Dataflow Software Stack
032db78
Master Thesis of Mathijs Saey at the VUB
|
This page serves as a basic introduction to the IF1 language. The information on this page is based on the paper: IF1 - An Intermediate Form for Applicative Languages. (Stephen Skedzielewski 1985)
On this page, we attempt to create a compact yet complete overview of the language that should be enough to write an if1 parser without any previous IF1 knowledge.
A few IF1 and Sisal examples are present in the repository, a copy of these examples is also present in the documentation:
IF1 represents directed, acyclic graphs, these graphs have a few components.
IF1 instructions are delimited by newlines. The first character after a newline determines the type of instruction the line represents, the rest of the line consists of a number of whitespace separated fields, the amount of which depends on that specific instruction. Any extra text listed after the fields is considered to be a comment, so are lines that start with C. For more information about comments, look into appendix A.

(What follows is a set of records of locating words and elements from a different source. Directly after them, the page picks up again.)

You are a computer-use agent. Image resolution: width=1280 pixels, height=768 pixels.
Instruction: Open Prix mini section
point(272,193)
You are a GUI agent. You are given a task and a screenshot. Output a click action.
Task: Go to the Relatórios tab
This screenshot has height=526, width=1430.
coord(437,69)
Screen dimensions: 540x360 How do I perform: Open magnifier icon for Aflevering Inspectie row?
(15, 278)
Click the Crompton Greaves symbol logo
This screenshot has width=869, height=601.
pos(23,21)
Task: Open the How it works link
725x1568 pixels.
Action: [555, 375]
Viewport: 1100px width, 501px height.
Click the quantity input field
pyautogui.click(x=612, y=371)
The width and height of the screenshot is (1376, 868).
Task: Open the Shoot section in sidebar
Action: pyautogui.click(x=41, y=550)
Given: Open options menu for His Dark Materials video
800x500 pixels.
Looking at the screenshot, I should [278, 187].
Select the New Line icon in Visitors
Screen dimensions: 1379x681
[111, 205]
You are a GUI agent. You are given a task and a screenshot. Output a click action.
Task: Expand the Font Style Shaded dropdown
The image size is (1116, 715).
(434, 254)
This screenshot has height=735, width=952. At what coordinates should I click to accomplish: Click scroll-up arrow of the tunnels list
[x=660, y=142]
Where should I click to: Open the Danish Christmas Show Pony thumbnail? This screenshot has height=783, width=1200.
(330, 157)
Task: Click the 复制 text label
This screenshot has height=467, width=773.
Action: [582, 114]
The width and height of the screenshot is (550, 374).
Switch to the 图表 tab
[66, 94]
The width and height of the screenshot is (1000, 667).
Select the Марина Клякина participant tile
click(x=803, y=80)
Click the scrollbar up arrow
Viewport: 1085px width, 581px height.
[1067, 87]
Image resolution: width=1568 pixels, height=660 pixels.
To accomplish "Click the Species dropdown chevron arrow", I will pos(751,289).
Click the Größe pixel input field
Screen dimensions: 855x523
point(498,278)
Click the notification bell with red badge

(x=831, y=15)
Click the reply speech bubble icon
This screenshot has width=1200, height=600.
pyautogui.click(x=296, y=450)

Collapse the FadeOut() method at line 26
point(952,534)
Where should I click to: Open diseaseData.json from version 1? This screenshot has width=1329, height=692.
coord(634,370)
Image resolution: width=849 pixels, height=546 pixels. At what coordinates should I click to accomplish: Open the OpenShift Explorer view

The following table lists the different instructions types.
Character | Represents | Syntax |
---|---|---|
T | type | T label type_code arg_1 arg_2 |
E | edge | E source_node port destination_node port type |
L | literal | L destination_node port type string |
G | subgraph of a compound node | G type_reference |
G | local function graph | G type_reference "name" |
X | global function graph | X type_reference "name" |
I | imported function | I type_reference "name" |
N | simple node | N label operation |
{ | start compound node | { Compound label operation |
} | end compound node | } label operation association_list_length association_list_element_1 association_list_element_2 ... |
The semantics of these instructions are explained below, explanation about labels and types are presented in the labels and types section.
IF1 instructions commonly contain a type identifier, the purpose of this section is to explain IF1 type definitions, any defined type is referred to by it's label.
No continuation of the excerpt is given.